(texto com banda sonora, ler ouvindo a música)
A vida, tal como a morte, é infinita. A vida, tal como é vista pelas crianças, não acaba. Ter menos de dez anos é ser consciente do futuro que não vai chegar. Uma semana é um mundo de tempo, naqueles que têm menos de dez anos.
A vida, tal como a morte, deve então ser vista com o olhar de uma criança. Com o infinito por descobrir, com o porquê na ponta da língua, sem nunca, mas nunca deixá-lo escapar. Assim, pode ser que a morte não vença a vida. Pode ser que assim, a eventualidade eterna da morte fique, pelo menos, em pé de igualdade com a vida. Viver não é morrer. Viver é tal como a liberdade, um fim em si mesmo. Viver por viver, ser livre para viver, em última análise viver porque se é livre de viver.
Uma criança não sabe que as coisas acabam. O dia é interminável, um ano é longínquo como o Sol. Até esse, para uma criança, está mais perto que o fim.
No debate sobre o fim da vida, injustiça é a palavra de ordem. Nunca há mortes a tempo, em circunstâncias normais ou sequer que falham a pena. A toxicidade da morte está em saber que ela é maior que a vida. Por mais preenchida que esta seja será, invariavelmente, vencida. Então, só há uma maneira de rejeitar a morte. De colocá-la onde ela merece. Num buraco escondido, no pior sítio possível. Só a vida pode ganhar à morte. A vida, como uma criança de dez anos a vê, é superior à morte. A morte, até agora, é o fim. Não se sabe se vem alguma coisa após. Só se sabe que é o fim. Mas a vida, pelos olhos infantis, nunca acaba. Nesse vida perfeita, ninguém morre, nada acaba porque o tempo é longo. Não há velhos, há apenas mais velhos que nós. Não há doenças sem salvação, há apenas percalços que levam ao hospital. A infantilidade da vida permite uma autêntica rejeição da morte. Porque esta não merece mais.

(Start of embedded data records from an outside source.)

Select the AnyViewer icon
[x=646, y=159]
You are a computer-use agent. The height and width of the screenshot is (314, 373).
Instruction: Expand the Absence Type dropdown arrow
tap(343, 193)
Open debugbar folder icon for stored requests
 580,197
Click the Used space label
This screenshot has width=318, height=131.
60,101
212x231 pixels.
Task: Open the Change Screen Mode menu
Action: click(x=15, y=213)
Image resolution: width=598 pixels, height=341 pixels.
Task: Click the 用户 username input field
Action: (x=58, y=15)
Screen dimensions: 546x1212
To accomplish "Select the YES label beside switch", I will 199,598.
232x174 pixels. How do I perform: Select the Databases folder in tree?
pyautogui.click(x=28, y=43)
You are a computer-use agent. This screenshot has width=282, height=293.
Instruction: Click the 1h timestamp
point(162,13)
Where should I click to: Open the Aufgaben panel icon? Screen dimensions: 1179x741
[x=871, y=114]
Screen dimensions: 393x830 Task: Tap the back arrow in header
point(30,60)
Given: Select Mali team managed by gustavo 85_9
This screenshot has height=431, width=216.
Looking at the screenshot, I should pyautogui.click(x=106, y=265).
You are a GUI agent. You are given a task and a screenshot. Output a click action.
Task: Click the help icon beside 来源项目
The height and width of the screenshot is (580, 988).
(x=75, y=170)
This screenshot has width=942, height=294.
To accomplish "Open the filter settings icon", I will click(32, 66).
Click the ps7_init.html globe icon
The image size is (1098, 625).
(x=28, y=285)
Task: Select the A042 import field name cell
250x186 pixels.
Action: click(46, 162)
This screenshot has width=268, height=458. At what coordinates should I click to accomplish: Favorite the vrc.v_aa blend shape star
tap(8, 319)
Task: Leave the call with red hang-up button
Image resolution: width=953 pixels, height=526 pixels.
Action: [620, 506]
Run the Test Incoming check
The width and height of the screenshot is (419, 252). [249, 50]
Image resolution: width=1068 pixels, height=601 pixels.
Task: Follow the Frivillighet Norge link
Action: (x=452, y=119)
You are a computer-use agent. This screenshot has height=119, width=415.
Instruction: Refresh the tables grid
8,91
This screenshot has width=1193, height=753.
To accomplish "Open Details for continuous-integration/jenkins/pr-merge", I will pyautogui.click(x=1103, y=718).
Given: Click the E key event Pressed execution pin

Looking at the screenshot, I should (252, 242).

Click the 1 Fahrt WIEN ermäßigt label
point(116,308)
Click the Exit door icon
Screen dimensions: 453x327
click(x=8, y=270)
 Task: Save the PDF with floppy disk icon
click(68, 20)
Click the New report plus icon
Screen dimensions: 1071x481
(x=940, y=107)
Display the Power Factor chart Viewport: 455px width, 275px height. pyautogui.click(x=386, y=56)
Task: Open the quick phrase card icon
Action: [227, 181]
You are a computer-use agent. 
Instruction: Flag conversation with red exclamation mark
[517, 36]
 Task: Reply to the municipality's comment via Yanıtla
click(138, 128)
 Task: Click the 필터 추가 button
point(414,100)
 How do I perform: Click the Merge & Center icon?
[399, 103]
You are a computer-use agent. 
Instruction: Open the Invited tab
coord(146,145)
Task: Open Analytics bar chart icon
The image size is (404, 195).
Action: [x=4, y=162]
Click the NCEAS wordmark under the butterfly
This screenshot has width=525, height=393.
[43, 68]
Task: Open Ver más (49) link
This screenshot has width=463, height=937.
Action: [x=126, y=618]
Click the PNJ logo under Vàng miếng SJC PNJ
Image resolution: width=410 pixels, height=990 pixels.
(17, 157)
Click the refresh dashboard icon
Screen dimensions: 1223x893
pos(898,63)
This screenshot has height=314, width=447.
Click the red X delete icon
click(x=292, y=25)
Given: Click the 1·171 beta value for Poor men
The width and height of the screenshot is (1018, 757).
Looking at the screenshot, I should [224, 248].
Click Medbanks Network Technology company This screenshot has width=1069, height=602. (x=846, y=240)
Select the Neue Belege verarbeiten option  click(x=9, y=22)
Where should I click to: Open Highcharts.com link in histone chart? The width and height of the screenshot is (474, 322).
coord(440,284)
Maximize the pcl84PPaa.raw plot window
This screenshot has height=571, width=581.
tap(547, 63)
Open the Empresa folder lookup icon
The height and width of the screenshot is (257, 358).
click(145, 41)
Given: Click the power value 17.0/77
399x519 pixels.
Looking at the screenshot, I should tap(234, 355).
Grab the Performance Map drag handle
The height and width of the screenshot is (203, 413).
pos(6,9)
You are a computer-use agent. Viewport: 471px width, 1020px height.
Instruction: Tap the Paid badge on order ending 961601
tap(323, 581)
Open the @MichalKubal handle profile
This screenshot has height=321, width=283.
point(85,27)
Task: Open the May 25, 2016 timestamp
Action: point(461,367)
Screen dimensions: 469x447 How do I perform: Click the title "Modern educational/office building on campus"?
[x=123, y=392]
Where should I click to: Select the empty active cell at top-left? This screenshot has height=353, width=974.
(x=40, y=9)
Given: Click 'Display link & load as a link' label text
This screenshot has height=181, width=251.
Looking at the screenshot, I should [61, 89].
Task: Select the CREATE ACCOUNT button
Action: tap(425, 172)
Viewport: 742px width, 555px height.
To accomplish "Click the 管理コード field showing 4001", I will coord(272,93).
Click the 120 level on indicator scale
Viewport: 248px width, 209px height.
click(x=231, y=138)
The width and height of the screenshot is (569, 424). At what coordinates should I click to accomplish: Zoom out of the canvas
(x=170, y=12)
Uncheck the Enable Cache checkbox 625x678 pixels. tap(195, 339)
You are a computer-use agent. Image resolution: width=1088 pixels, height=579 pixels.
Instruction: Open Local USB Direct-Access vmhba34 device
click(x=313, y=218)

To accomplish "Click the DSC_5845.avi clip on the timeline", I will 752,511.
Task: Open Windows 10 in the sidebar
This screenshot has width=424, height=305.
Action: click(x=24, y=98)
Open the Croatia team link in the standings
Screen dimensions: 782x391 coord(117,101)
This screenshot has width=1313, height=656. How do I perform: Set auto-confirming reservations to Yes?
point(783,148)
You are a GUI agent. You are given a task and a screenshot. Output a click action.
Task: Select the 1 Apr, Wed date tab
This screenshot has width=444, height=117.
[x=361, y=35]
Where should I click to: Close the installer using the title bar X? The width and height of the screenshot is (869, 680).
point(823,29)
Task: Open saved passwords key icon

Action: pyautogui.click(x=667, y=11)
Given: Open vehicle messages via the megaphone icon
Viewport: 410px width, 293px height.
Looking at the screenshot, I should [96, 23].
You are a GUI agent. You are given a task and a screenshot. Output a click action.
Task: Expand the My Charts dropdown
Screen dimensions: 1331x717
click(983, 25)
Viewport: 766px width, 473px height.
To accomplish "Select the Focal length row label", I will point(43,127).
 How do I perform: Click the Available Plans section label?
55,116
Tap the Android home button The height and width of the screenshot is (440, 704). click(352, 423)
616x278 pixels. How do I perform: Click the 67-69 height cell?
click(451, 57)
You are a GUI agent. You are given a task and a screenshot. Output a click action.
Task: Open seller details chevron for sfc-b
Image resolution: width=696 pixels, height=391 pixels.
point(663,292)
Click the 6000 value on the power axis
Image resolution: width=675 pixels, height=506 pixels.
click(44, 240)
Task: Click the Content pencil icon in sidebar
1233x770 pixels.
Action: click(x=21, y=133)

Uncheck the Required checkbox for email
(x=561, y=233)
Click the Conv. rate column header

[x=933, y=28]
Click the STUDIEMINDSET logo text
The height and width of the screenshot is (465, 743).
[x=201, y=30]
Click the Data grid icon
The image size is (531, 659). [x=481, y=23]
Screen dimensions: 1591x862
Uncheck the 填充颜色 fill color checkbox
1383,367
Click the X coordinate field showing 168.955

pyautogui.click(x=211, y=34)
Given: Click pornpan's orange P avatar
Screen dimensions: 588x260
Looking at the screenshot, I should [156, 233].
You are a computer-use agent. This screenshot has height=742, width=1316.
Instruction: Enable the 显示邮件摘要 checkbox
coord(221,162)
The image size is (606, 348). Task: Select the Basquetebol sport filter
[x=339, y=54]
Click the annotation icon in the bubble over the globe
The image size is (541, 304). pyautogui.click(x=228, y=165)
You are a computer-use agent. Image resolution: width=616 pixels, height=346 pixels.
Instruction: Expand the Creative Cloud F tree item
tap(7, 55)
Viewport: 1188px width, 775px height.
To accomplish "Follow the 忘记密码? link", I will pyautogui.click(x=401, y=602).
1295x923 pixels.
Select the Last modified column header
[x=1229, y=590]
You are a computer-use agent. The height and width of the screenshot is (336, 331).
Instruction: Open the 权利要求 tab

Para uma criança, não interessa deus, não interessa a vida, muito menos a morte. Isto são coisas de desenhos animados. Na vida real de uma criança, o dia não acaba a dormir. A manhã seguinte não significa que passou um dia. Significou apenas isso. A manhã. E não é mais uma manhã. É a manhã que vai ajudar a desvendar mais um bocado da vida. A manhã enquanto princípio, não como continuação. O problema foi deixar de ter olhos de criança de dez anos. O problema foi começar a juntar as manhãs, contabilizando-as, quase como sabendo de antemão quantas manhãs ainda nos faltam.
Pois se viver é viver e por isso é maior que morrer que se viva. Que se possa viver, mas desta vez sabendo que a morte foi vencida em vida. E que o fim é apenas uma eventualidade que não merece ser respeitada. Deve ser contrariada, se possível insultada. Por apenas uma razão: porque faltou viver. Porque morrer interrompe a vida e a vida nunca acaba, ou nunca deveria. Há sempre tantas coisas por fazer.